Former Supervisor Tom Bice, who was part of a minority of land use committee members who supported the AllEnergy proposal, said the county was mistaken to deny the project in the first place. "This was the best mining application that Trempealeau County has ever had," he said. He added, "It was denied because the committee was taken over by people who just don't like sand mining."

Bice, who has been a vocal supporter of sand mining, was defeated by Schultz, who has opposed the AllEnergy project, in the spring 2014 election.

Meanwhile, Sukowatey is hopeful that the Arcadia City Council will take formal action on the annexation proposal by the end of the month. AllEnergy gave a presentation on the project to city leaders and citizens in April but, according to AllEnergy and City Council President Joe Feltes, the firm has had difficulty in receiving mayoral approval to come before the City Council to make a formal petition for annexation. Feltes said that some aldermen intend to force the issue of whether or not to add the AllEnergy proposal to a future agenda at the council's next meeting.

AllEnergy is also offering up to $1 million in annual contributions to the city and to local organizations. The firm dropped an earlier offer to construct a senior living center, citing public opposition. Some citizens questioned whether AllEnergy could successfully operate a nursing home where past facilities have failed.

Townships push back after Independence annexation

Last Tuesday, the Independence City Council voted 4-2 to annex the Guza mine, an existing frac sand mine that Texas-based Superior Silica Sands proposed expanding. Now two townships affected by the annexation the towns of Lincoln and Burnside are challenging the city's move, turning to state officials for an official opinion on whether the annexation, which extends across three townships, is legal. Seeking an opinion is a prerequisite for suing the city to stop the annexation.

"My hope is that we'll get a strong review and that we'll litigate it and we'll prevail, because I'm not really happy with all this annexation," explained Lincoln Town Board Chair Jack Speerstra. The Superior Silica Sands annexation comes shortly after annexations by Whitehall and Independence to accommodate the Hi Crush mine.

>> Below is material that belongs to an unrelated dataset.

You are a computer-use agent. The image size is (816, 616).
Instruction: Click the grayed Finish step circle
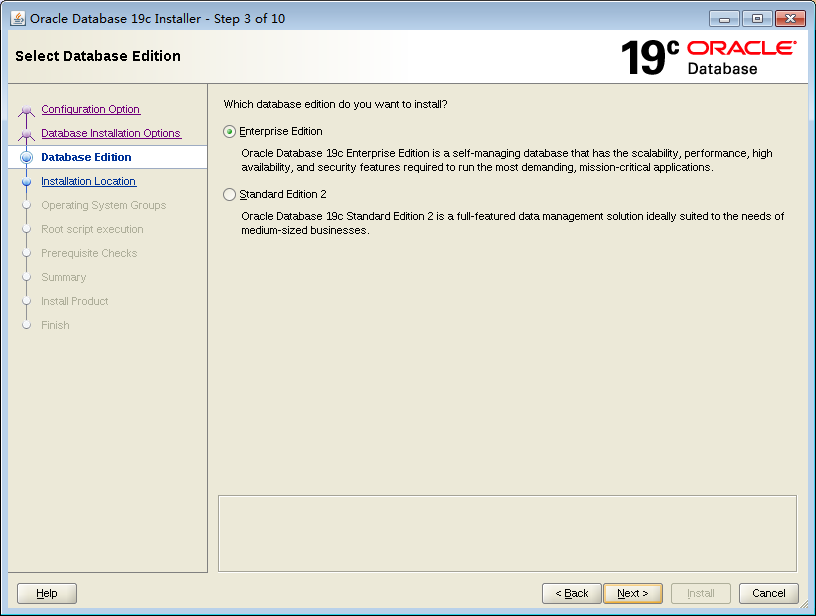[x=26, y=325]
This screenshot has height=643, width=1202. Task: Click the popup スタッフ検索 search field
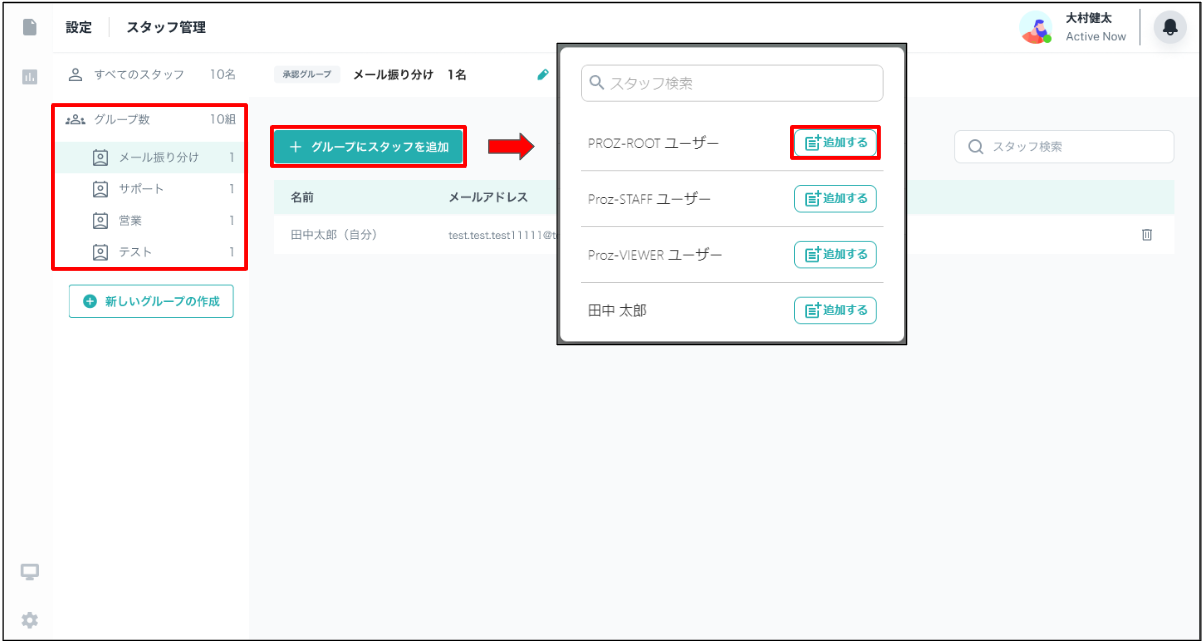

Speerstra noted the trend of Trempealeau County cities to extend the city limits with narrow strips of new city land extending far into the township, then encircling a large mine site, what some are calling "string and balloon" annexation. He said that cities are throwing cooperative growth agreements out the window, and that city officials are approving mines far from the city proper. Meanwhile, township residents have to live next door to the mine, he continued. "They're mining out here in the townships, so [the cities] are imposing their ordinance and what [the cities] are willing to give the mining people in the ordinance, and we feel that's wrong; that's not a representative form of government," Speerstra stated.

Independence Mayor Robert Baecker was not immediately available for comment.

"The reason these companies are going for annexation is because the county has so many rules and regulations," Bice commented. It would be better for the county if it were more accommodating of frac sand companies because when land is annexed, the counties do not have any say in how the land is used, he stated.

Schultz noted that the county has approved many mines.

The Trempealeau County Board also ended a one-year moratorium on new frac sand sites. New county mine permits may be considered September 1. "When the moratorium is lifted, I think we're going to see permits come through the county again," Schultz said. "It's going to get interesting again."